As much as I adore the Grishaverse, it was nice to see Bardugo flex her writer muscles in something new. She certainly starts this book with a vivid sentence that seized me right away.
By the time Alex managed to get the blood out of her good wool coat, it was too warm to wear it.
Ninth House is gripping murder mystery, set in a version of our world where magic exists and is hoarded by the secret societies of Yale. Perhaps you’ve heard of the infamous Skull and Bones? In Bardugo’s version there are nine houses, originally eight but then a ninth house, Lethe, is added as an oversight to the power wielded by the others. Beyond supervision, Lethe has a specialty in dealing with the dead. In particular preventing interference from ghosts (grays) during magical rituals.
Initiates of Lethe (and all the houses) are typically culled from the elite of Yale students. Alex Stern, a drug using high school dropout, couldn’t be further from the mold. The only reason she is attending Yale, and has been admitted to the society, is due to her ability to see grays. Ordinarily a dangerous magical elixir is needed to even perceive them. Daniel Arlington (charmingly referred to as Darlington) is everything that Alex isn’t. He was supposed to be her mentor in this new world but mysterious circumstances have spirited him away. To mix metaphors, Alex is a fish out of water that has been tossed in the lions den.

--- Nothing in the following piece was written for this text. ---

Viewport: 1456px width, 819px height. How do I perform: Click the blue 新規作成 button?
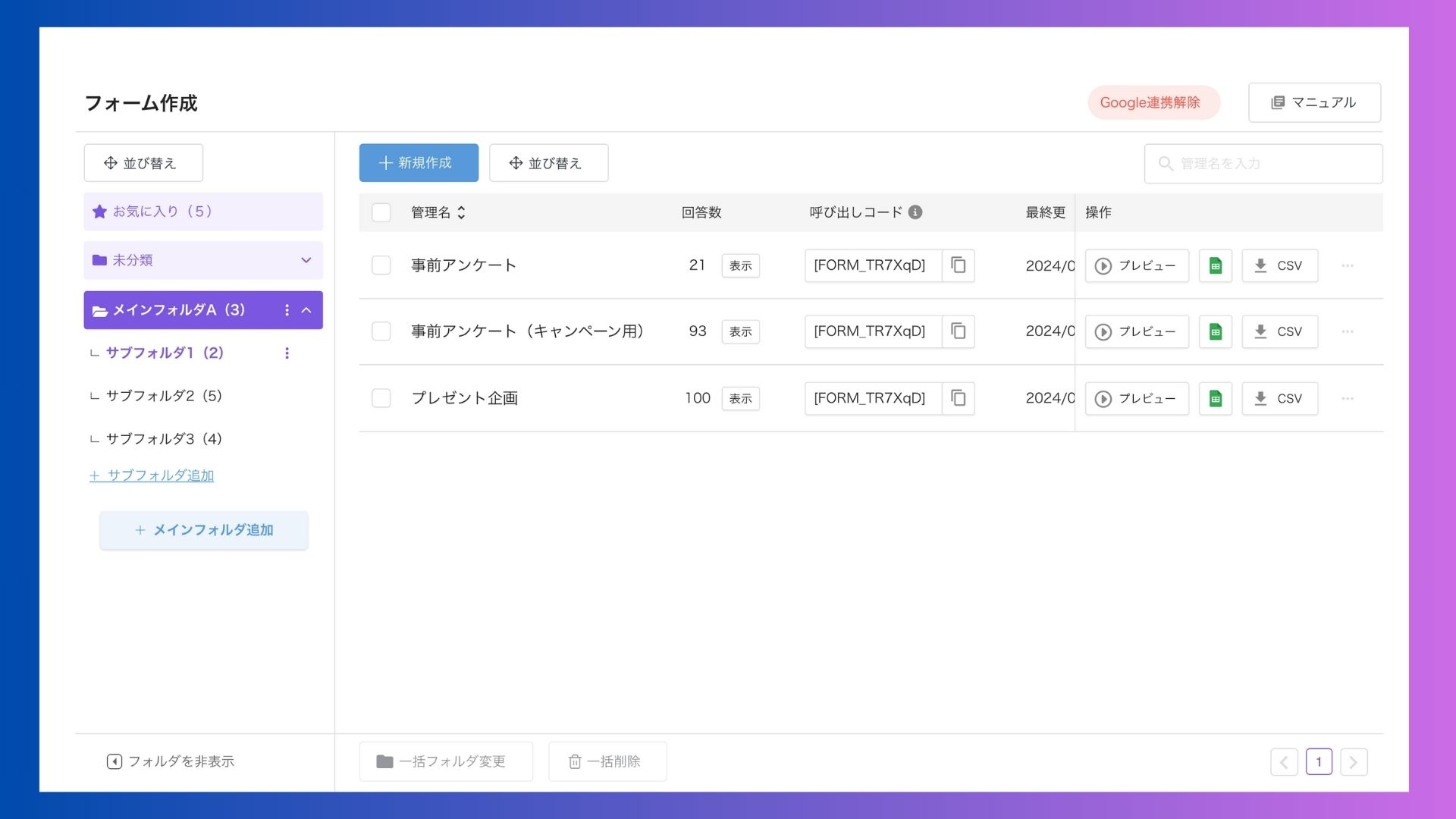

The societies exist to use magic and bring more power to their members. Skull and Bones performs ritual auguries on living humans, examining their viscera to know stock market predictions to then be passed to graduated members of the society. The amount of privilege among the college student house members is staggering. While off putting at the best of times, it is particularly stomach churning with current events and the entitlement on display. If you are railing against system, now might not be the best time to pick up this book.

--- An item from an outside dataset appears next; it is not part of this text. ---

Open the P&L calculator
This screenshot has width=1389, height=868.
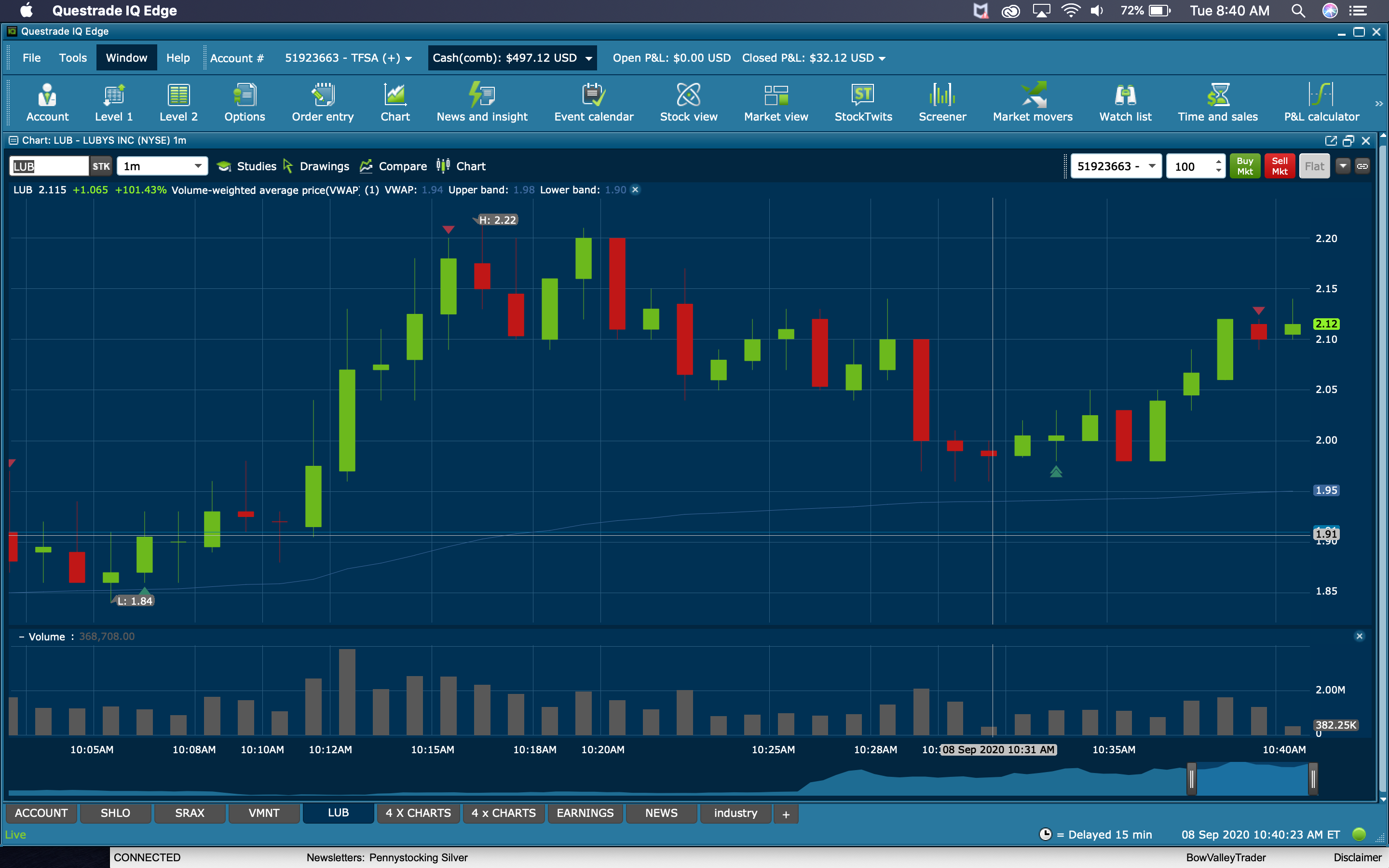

Ninth House comes together in a satisfying way as all the threads are gathered up. This is the first book in what is going to be a series and I look forward to where the story seems to be headed next. Something I particularly liked was Darlington’s interaction and description of magic, it resonated with thoughts I’ve had. There is a part of me that will never stop looking for the magic I hope is hidden in the world.
He would forget about it for weeks, sometimes months at a time, but he could never shake the thought that he was seeing only one world when there might be many, that there were lost places, maybe even lost people who might come to life for him if he just squinted hard enough or found the right magic words. Books, with their promises of enchanted doorways and secret places, only made it worse.
Alex smiled then, a small thing, a glimpse of the girl lurking inside her… That was what magic did. It revealed the heart of who you’d been before life took away your belief in the possible. It gave back the world all lonely children longed for. That was what Lethe had done for him.